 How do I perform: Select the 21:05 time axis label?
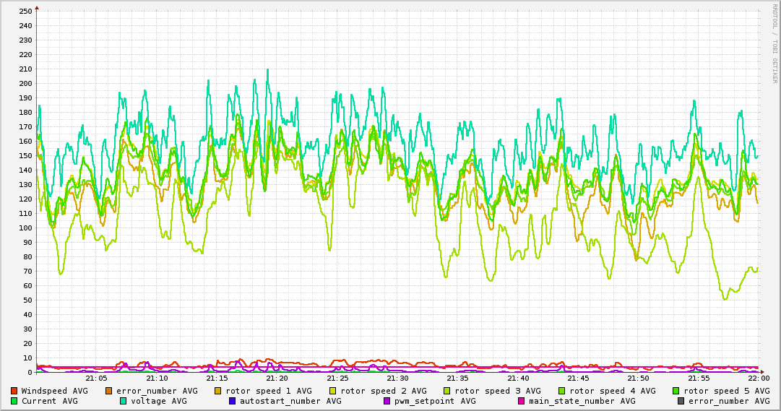pyautogui.click(x=96, y=378)
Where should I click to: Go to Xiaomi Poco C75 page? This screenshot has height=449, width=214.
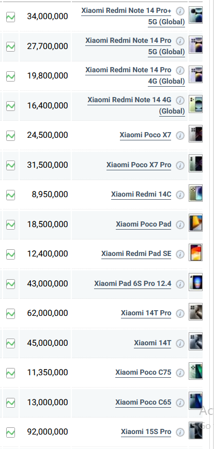point(143,372)
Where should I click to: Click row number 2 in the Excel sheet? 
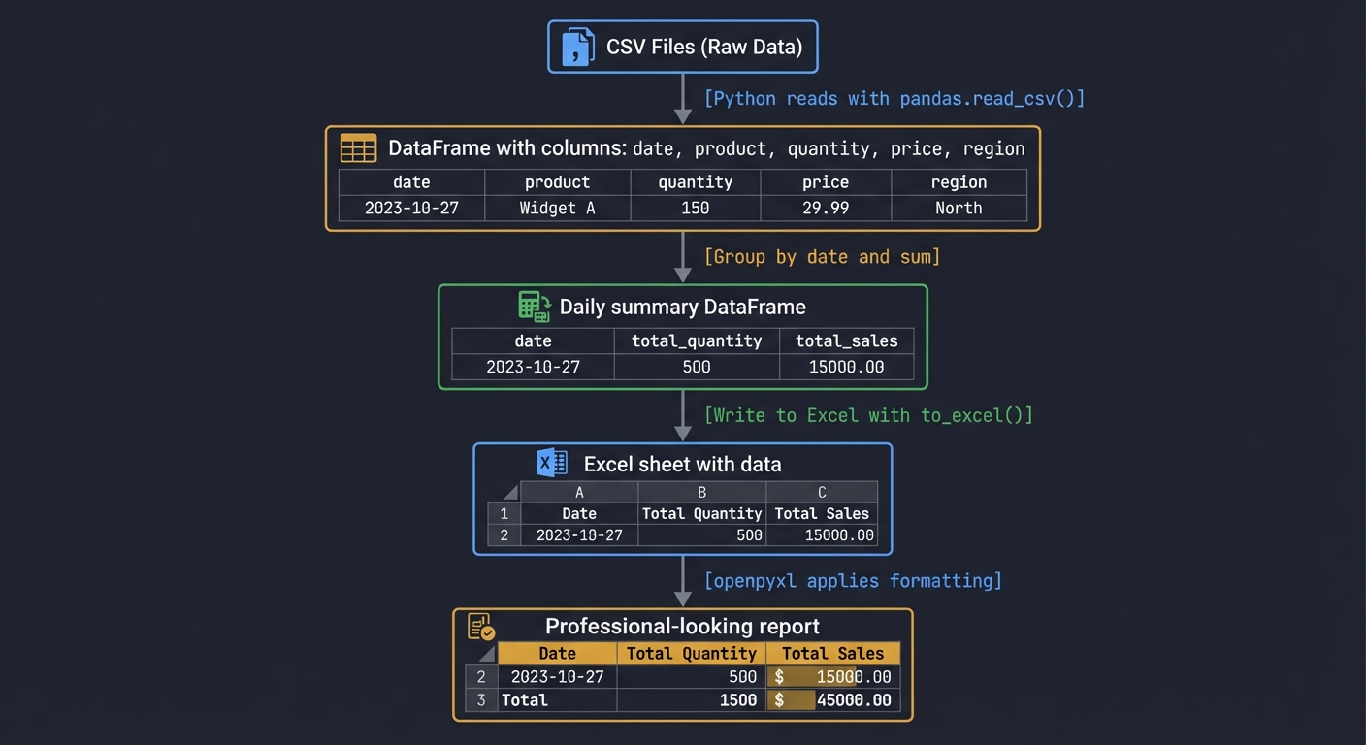pos(504,534)
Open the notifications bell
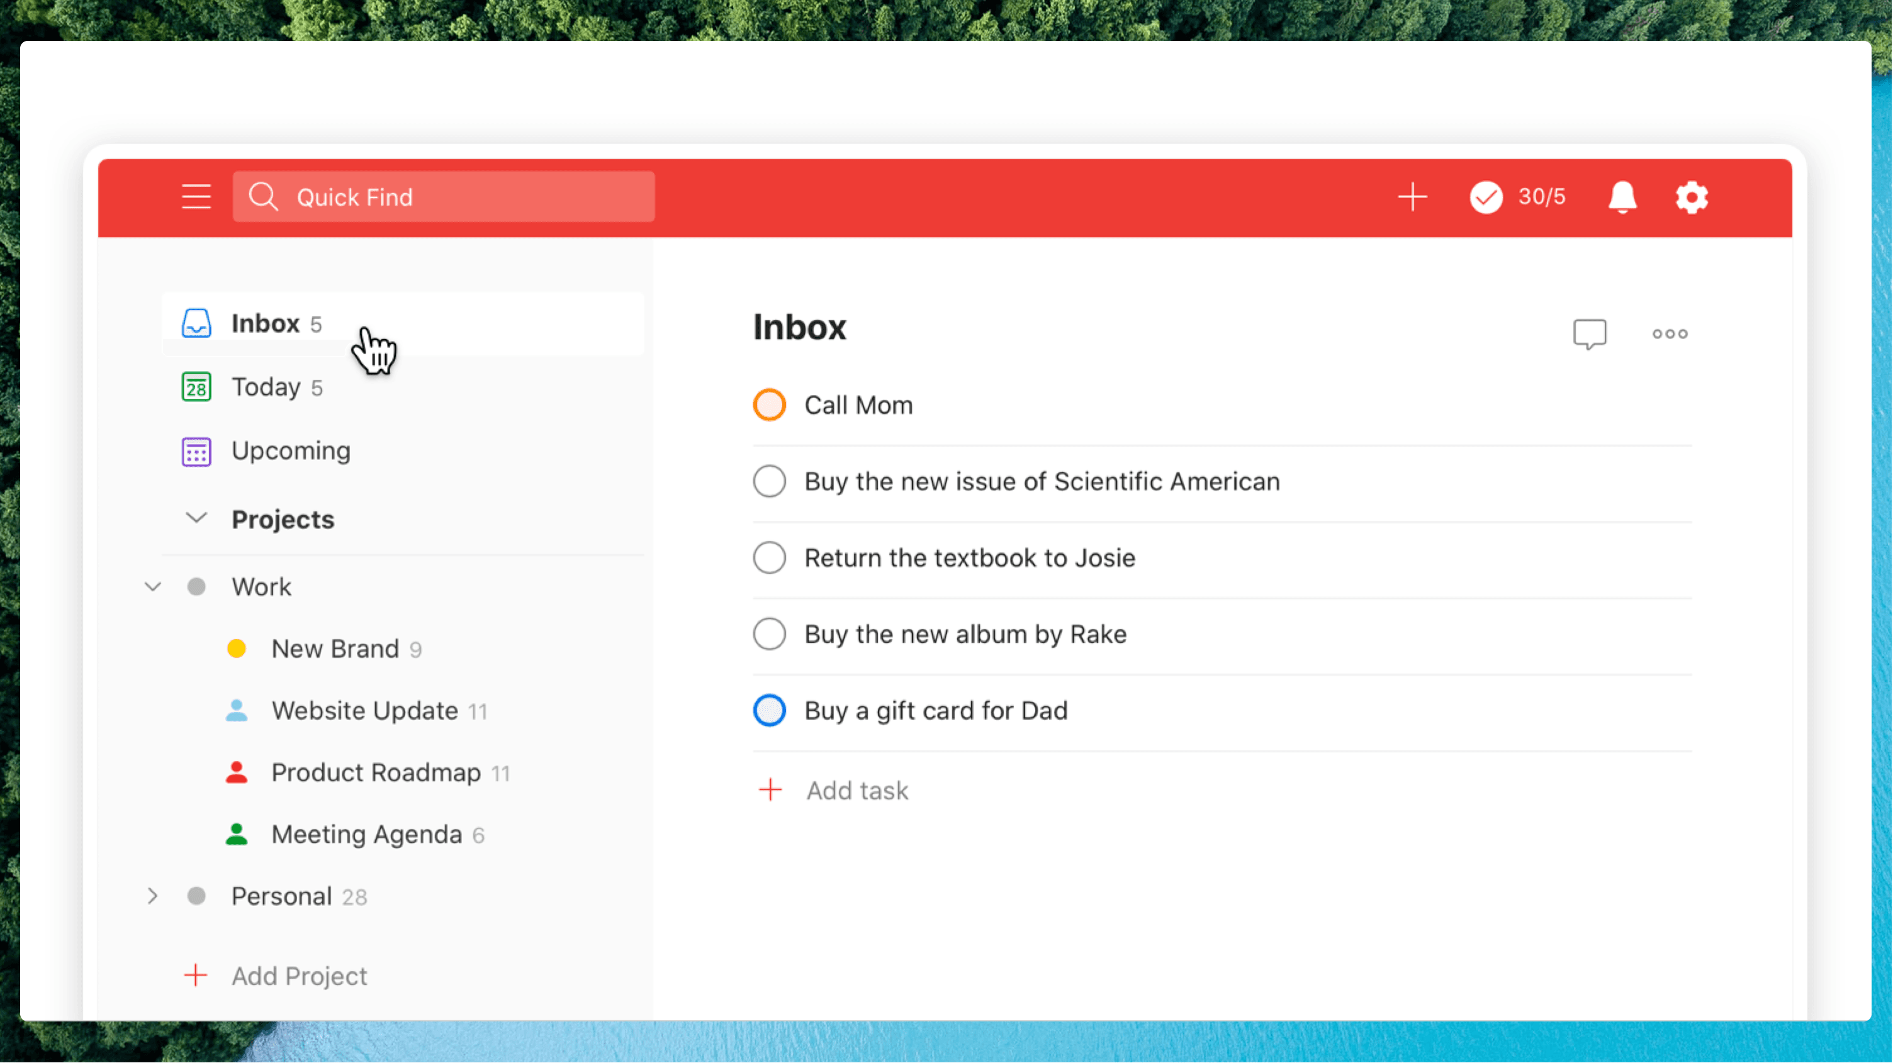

TASK OBJECTIVE: Please repeat the data above word for word, leaving the pictures out.

FINISHED TASK:
 How do I perform: Select the 21:05 time axis label?
pyautogui.click(x=96, y=378)
Where should I click to: Go to Xiaomi Poco C75 page? This screenshot has height=449, width=214.
point(143,372)
Where should I click to: Click row number 2 in the Excel sheet? 
pos(504,534)
Open the notifications bell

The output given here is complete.